WORK REQUIRED:
Count the lines in the data below that contain the string "Description", matching case exactly. Reply with the number alone.

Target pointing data
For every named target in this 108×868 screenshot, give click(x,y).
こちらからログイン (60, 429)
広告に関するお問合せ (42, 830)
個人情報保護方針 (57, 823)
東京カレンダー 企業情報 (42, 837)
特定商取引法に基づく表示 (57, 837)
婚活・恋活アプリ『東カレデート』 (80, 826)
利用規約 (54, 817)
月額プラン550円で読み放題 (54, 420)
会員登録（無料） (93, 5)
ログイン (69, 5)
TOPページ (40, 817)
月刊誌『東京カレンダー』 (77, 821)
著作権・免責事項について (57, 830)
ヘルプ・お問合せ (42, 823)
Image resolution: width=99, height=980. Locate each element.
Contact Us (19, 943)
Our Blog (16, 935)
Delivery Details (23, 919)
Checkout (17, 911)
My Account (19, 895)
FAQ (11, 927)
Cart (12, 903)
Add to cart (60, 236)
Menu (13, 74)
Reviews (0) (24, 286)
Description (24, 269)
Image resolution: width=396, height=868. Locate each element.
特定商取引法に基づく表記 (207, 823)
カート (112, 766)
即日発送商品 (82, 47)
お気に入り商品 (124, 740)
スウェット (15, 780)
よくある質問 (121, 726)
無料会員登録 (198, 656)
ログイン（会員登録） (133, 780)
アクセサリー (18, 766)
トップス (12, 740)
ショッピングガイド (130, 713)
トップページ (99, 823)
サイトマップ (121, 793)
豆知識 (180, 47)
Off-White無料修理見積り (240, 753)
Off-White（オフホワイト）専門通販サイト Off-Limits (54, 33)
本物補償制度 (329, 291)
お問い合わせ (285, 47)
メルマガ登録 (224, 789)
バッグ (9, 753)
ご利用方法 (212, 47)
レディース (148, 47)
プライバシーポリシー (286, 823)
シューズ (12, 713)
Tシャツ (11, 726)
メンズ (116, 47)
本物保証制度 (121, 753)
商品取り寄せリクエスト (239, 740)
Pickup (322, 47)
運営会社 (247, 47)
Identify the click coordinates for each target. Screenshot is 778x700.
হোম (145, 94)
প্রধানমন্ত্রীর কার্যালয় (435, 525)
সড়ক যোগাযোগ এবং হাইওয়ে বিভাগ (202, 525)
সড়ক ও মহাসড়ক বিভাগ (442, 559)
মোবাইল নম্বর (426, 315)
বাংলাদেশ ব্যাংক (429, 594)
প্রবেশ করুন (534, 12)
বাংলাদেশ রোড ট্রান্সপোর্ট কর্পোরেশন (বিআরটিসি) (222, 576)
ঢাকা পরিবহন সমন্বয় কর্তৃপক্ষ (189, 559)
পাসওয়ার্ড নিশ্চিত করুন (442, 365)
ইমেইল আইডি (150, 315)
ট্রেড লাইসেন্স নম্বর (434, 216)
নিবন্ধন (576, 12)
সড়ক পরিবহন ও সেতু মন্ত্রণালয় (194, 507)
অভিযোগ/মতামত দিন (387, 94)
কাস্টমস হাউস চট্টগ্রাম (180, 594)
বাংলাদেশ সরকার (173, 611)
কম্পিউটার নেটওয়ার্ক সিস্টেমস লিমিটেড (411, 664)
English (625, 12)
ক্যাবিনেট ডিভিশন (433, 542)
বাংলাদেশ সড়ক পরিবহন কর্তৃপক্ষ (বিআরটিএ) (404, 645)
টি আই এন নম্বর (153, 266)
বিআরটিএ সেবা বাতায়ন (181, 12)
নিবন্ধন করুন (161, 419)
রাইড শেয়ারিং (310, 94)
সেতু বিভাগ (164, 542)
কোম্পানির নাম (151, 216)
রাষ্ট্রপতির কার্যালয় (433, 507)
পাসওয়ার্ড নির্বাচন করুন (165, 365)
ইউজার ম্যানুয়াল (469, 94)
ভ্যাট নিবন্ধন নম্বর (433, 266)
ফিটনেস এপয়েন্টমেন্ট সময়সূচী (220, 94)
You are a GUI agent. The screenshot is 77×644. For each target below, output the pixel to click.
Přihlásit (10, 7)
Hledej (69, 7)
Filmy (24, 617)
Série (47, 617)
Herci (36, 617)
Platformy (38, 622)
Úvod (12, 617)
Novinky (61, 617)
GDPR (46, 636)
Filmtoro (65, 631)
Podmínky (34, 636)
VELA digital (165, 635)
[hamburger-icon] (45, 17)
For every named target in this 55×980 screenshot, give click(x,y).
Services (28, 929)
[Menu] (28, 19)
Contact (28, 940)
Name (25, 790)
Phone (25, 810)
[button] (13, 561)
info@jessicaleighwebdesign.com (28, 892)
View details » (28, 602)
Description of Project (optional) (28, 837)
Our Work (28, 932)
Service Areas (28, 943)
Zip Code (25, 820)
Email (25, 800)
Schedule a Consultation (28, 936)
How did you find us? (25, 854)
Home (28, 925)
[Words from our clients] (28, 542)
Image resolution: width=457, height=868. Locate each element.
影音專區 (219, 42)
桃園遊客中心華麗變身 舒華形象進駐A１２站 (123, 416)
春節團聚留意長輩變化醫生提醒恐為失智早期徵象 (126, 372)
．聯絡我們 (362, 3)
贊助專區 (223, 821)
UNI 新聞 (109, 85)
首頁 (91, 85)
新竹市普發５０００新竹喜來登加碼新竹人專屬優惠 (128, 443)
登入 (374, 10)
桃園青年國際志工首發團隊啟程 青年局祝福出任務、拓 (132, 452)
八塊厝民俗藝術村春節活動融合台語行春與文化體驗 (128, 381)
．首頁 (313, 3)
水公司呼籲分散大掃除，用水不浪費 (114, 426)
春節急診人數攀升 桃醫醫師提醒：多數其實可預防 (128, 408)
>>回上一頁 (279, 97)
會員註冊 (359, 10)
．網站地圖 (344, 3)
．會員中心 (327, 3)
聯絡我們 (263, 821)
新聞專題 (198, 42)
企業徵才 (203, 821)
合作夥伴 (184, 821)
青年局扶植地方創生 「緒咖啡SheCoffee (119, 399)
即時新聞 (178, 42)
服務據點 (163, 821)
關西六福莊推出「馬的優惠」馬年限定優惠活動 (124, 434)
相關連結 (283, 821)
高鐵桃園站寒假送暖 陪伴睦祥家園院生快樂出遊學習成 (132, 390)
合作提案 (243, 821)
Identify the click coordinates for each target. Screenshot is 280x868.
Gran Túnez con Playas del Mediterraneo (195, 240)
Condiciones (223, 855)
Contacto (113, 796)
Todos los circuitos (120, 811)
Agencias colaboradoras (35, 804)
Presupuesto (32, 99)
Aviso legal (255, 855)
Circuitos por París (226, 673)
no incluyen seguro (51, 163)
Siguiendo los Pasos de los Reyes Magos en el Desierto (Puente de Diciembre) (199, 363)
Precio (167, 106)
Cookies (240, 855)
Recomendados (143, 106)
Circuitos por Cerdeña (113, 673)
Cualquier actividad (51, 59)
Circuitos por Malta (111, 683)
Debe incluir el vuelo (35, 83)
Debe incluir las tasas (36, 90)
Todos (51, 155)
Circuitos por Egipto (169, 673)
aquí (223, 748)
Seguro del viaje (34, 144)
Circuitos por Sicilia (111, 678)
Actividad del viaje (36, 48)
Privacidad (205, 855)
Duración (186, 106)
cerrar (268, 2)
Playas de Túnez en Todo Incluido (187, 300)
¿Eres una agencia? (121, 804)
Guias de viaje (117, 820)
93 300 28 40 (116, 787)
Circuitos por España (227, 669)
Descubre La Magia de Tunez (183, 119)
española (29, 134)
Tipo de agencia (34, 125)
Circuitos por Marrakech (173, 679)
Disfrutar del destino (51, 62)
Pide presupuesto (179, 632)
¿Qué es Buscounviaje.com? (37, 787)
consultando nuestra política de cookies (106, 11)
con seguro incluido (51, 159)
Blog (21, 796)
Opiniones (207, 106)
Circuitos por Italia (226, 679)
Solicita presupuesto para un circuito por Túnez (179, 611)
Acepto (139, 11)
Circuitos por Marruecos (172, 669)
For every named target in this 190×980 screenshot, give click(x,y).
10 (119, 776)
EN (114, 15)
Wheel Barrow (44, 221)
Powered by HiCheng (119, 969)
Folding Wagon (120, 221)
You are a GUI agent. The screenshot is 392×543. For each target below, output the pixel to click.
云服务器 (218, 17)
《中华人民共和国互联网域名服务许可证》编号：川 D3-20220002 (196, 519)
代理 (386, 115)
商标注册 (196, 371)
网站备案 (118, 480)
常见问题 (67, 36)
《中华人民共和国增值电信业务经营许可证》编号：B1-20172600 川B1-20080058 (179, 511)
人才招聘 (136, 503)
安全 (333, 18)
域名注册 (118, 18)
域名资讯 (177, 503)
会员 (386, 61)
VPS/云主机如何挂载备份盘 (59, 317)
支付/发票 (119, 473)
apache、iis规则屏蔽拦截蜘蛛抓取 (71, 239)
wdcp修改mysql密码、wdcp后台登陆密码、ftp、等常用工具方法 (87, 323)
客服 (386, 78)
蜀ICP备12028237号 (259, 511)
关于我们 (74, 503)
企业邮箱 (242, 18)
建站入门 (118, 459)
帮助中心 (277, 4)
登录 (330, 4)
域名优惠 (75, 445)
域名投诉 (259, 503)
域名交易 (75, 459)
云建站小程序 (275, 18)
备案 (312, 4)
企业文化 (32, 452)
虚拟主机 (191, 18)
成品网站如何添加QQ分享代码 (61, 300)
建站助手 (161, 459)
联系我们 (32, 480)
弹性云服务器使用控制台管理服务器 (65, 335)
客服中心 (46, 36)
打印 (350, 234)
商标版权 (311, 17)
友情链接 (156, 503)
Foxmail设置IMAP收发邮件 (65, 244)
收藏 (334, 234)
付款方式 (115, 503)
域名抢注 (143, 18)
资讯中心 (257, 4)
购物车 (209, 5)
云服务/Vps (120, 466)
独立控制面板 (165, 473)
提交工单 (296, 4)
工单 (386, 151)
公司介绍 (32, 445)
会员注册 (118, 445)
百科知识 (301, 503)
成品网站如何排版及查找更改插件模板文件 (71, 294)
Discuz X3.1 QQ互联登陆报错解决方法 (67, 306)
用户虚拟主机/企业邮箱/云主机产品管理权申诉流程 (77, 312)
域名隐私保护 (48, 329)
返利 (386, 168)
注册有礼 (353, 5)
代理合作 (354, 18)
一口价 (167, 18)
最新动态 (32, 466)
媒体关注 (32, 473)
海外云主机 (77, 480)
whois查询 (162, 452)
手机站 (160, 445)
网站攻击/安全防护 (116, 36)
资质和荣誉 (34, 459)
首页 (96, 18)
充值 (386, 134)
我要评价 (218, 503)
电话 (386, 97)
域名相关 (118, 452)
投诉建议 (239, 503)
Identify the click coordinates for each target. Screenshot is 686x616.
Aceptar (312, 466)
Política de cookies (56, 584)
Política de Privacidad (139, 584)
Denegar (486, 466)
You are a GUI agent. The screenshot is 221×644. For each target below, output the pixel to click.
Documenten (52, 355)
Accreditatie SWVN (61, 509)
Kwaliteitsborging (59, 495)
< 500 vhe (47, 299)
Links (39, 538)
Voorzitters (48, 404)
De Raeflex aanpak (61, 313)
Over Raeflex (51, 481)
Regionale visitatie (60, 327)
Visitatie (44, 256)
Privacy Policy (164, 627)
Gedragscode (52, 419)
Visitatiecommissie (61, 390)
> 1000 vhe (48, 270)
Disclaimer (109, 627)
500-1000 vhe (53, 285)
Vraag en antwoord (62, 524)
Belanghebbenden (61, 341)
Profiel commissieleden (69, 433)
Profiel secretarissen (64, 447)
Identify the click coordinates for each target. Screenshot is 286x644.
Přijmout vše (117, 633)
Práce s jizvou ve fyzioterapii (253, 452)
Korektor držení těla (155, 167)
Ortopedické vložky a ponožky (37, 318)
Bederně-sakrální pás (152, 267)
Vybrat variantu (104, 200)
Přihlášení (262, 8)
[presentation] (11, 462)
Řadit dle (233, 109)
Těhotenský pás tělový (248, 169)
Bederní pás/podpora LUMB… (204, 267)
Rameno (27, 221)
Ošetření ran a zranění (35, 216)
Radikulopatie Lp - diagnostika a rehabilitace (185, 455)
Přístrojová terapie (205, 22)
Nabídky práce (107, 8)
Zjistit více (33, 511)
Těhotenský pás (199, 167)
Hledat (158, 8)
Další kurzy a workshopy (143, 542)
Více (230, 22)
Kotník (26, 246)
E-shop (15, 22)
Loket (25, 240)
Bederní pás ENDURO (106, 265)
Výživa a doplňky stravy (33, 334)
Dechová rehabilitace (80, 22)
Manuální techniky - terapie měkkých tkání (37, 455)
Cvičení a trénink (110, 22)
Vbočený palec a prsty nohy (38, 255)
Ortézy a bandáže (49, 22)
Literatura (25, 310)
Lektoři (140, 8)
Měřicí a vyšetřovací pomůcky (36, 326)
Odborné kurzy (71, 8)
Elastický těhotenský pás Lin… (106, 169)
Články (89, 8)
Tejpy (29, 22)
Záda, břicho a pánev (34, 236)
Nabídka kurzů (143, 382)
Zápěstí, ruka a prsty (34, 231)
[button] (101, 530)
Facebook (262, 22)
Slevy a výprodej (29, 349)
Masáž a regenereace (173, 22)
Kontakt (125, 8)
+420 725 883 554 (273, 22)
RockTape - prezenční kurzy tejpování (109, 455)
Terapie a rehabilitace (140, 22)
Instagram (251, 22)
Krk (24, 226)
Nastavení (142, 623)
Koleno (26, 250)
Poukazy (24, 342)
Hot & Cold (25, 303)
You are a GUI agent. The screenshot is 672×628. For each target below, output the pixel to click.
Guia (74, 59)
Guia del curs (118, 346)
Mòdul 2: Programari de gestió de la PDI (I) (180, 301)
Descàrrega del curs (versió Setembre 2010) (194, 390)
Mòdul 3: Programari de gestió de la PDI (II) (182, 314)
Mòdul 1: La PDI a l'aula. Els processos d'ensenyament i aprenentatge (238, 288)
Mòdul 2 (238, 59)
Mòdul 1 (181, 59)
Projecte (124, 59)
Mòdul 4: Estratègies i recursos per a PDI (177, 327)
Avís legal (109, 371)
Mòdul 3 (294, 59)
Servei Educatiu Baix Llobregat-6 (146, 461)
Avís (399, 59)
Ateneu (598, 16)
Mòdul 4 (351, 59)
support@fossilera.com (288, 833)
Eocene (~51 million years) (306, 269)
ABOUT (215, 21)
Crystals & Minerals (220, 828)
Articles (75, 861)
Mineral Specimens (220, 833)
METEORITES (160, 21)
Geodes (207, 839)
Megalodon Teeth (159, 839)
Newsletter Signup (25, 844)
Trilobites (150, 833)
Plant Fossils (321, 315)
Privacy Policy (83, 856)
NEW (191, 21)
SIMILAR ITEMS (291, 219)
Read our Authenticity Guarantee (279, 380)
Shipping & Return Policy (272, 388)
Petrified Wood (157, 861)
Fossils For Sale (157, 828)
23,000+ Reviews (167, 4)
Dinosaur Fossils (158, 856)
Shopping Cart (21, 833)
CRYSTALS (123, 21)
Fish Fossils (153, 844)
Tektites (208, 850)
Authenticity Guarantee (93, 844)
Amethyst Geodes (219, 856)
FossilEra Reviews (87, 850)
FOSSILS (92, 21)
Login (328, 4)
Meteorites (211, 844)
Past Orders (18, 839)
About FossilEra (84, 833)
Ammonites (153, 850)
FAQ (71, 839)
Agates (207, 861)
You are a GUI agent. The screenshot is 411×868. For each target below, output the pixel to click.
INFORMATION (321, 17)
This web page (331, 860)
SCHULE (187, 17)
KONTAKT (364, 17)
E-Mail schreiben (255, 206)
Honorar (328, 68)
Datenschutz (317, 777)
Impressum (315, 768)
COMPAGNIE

WRITTEN REPLY:
2